Livability Indicator #3 - BABIES!!!!!

I went to Copenhagen, Denmark almost two years ago, with the intention of studying the transition that city has undergone over the last fifty years away from car-choked streets towards an increasingly large pedestrian-only network of medieval streets and bike lanes. I proposed the idea of studying Copenhagen for better understanding how American cities, particularly in the Sunbelt and its assortment of ephemeral structures, will reshape themselves in a post-peak oil world. I suggested the only things that we had built to last have been entirely based on the presumption of automobile-perpetuity: parking garages and highways, and questioned what could be (re)made of these things.
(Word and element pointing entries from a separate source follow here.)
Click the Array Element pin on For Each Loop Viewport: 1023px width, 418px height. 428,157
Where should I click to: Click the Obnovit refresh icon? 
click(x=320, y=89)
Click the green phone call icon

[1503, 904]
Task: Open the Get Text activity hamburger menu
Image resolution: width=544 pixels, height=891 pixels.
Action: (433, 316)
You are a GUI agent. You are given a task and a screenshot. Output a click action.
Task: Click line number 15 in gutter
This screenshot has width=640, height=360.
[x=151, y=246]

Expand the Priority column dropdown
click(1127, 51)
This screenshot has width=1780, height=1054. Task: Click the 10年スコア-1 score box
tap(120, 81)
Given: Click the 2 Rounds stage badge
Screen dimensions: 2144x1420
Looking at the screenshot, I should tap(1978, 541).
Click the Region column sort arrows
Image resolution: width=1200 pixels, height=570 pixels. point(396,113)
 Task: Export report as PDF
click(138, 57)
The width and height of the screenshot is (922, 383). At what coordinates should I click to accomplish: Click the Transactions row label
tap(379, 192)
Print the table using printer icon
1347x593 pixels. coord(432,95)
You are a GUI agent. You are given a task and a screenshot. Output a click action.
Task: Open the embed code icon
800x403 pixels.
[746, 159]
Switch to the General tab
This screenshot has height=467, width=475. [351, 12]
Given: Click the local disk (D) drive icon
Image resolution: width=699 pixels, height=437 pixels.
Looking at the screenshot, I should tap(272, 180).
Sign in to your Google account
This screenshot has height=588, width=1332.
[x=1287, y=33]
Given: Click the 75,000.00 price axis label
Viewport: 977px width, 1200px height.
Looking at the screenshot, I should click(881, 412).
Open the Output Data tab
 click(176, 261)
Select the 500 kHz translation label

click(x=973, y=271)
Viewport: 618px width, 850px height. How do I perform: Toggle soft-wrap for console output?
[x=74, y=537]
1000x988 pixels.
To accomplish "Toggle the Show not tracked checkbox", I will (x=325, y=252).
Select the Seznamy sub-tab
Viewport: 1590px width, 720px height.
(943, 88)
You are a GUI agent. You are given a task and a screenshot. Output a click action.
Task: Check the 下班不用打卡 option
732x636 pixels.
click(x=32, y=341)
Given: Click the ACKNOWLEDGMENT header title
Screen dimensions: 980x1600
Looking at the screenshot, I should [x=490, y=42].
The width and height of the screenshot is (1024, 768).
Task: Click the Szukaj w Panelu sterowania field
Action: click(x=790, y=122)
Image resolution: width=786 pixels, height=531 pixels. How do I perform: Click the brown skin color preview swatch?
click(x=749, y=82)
(Rush Hour crossing the Poblinge So in Copenhagen)
While over there, however I was quickly struck by the ubiquity of baby strollers. They were everywhere. I couldn't pick up a cobble and throw it without hitting a baby in their cute little round faces, with a rock. I figured either Danes were the most fertile people on the planet or we had discovered a place that was SO livable, which could/should be defined as safe, pleasant, enjoyable, ease of mobility, etc. to the point of being so safe and pleasant, that mothers would raise their babies there and feel comfortable taking them out for daily walks.

Now I'm no parent, nor do I pretend to know how to raise a child, but I'm pretty sure the tough love/learn the hard way on their own methods of teaching don't begin at least until they're...two and can walk without falling on their face every third step. So during the week, I began to chronicle with the trusty camera all of the strollers that I witnessed. Some of which are shown here:

(The last one was actually in Malmo, Sweden and I was taking a picture of the canal and wouldn't you know it? A baby popped into the frame.)

The real point isn't so much about babies, but places that are so livable, so comfortable, that they are open and responsive to the needs of all age groups (cynically called market segments), including the most fragile, i.e. babies. This is why I'm making the presence of baby strollers Livability Indicator #3.

I began to notice a few strollers with Plano soccer moms pop up here and there while on site visits/client tours to our project The Shops at Legacy; also shown here (For some reason RTKL doesn't have a page for it, I'll have to change that). For the most part, these weren't residents of Legacy, they were from surrounding generic suburbs in Plano, merely looking for someplace walkable and pleasant to walk with other moms and babies.

(Legacy Town Center - check out the snow on the garages)

Lastly, since I have lived in downtown Dallas, I have begun to see more and more (going from 0 to a half-dozen makes for astonishing growth percentages). Some of these I made for tourists, but others actually are downtown residents. There are even a few young'ns (pardon my B'more phraseology) in my building, proving that the market for urban living is getting a bit larger than yuppies and empty nesters. We'll see how many more strollers we see when some of these downtown parks finally get built.